Swainsona oliveri is a species of flowering plant in the family Fabaceae and is endemic to south-western Australia. It is a slender, prostrate to ascending annual or perennial herb with imparipinnate leaves with 9 to 13 narrowly egg-shaped leaflets, the narrower end towards the base, and racemes of up to 4 cream-coloured to yellow flowers, sometimes with a pink tinge.

==Description==
Swainsona oliveri is a slender prostrate to ascending annual or perennial herb, that typically grows to a height of about 2–15 cm and has radiating stems.
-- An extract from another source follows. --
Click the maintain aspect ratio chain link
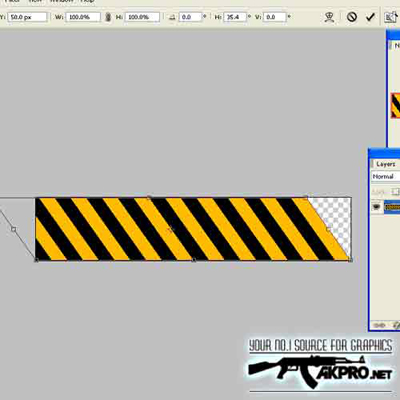 108,17
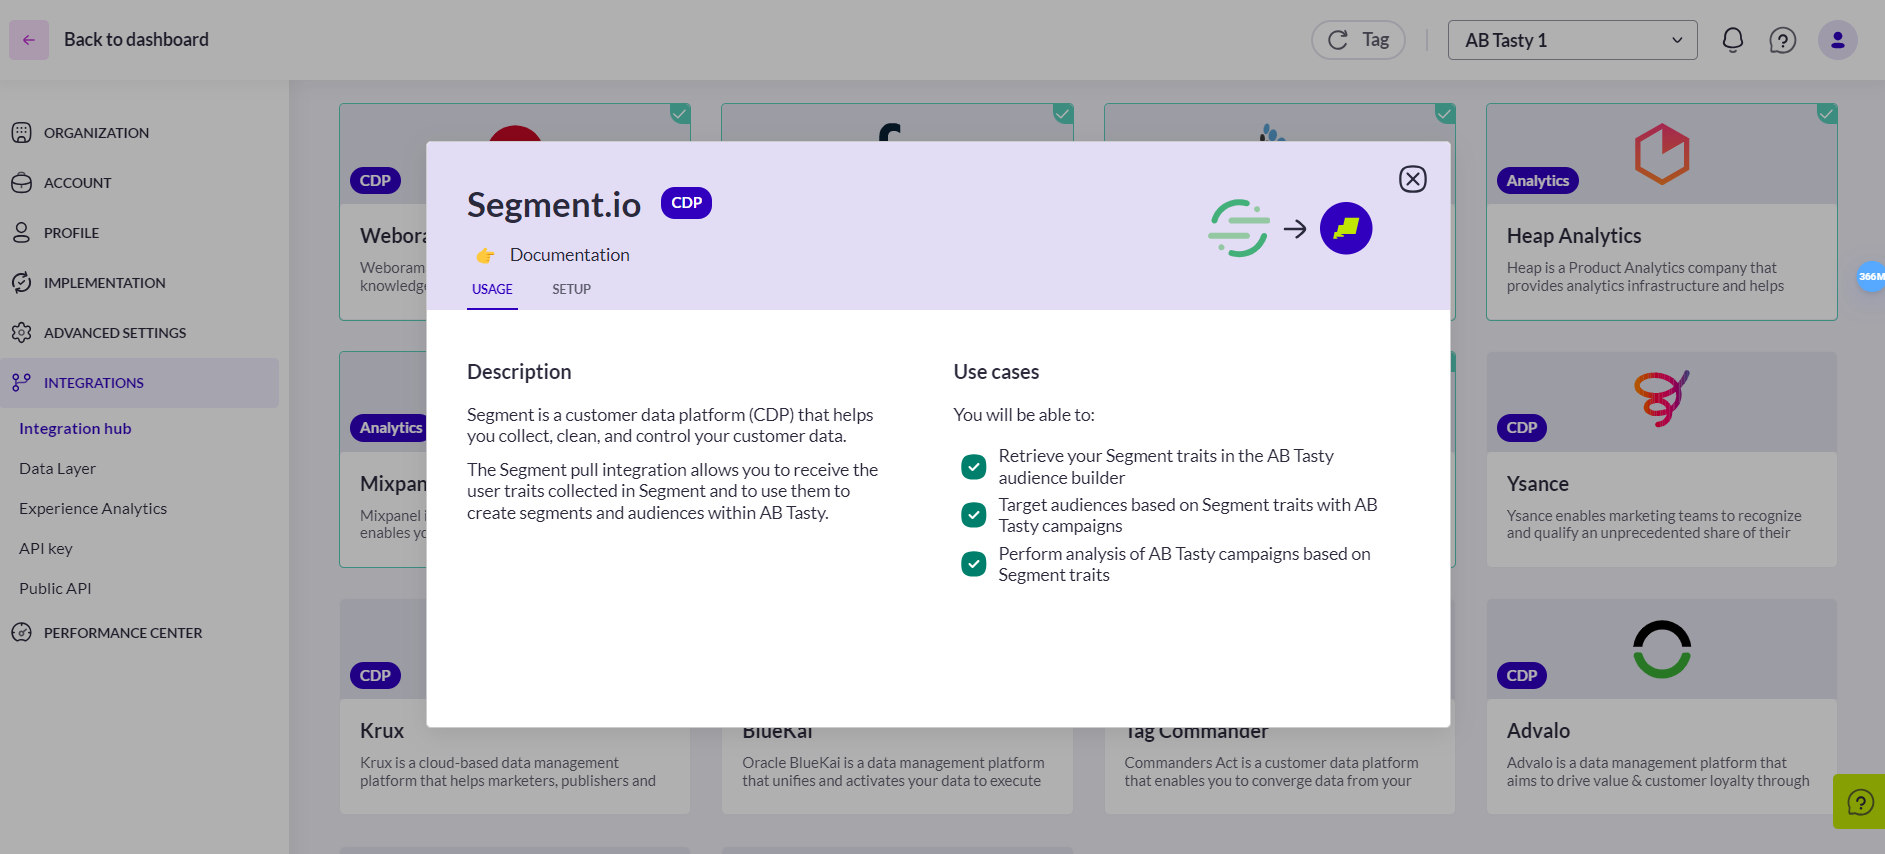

The leaves are imparipinnate, mostly 150–350 mm long with 9 to 13 egg-shaped leaflets with the narrower end towards the base, the side leaflets 1–7 mm long and 1–3 mm wide with stipules 1–2 mm long at the base of the petioles. The flowers are cream-coloured to yellow, sometimes tinged with pink, arranged in racemes of up to 4 on a peduncle up to 40 mm long. The sepals are joined at the base to form a tube about 3 mm long, with lobes shorter than the tube. The standard petal is 3.5–6 mm long and 3–5 mm wide, the wings 3–6 mm long and the keel about 4–6 mm long and 1–2 mm deep. Flowering occurs from August to September, and the fruit is a narrowly elliptical pod 10–25 mm long and 3.5–4 mm wide with the remains of the style 1.0–1.25 mm long.

==Taxonomy and naming==
Swainsona oliveri was first formally described in 1882 by Ferdinand von Mueller in Southern Science Record from a specimens collected near Port Eucla by John Oliver. The specific epithet (oliveri) honours the collector of the type specimens.

==Distribution==
This species of swainsona grows on sandy plains and is widespread in South Australia and in the Avon Wheatbelt, Coolgardie, Great Victoria Desert, Hampton, Murchison and Nullarbor bioregions of Western Australia. It also occurs in the far western plains of New South Wales and the south of the Northern Territory.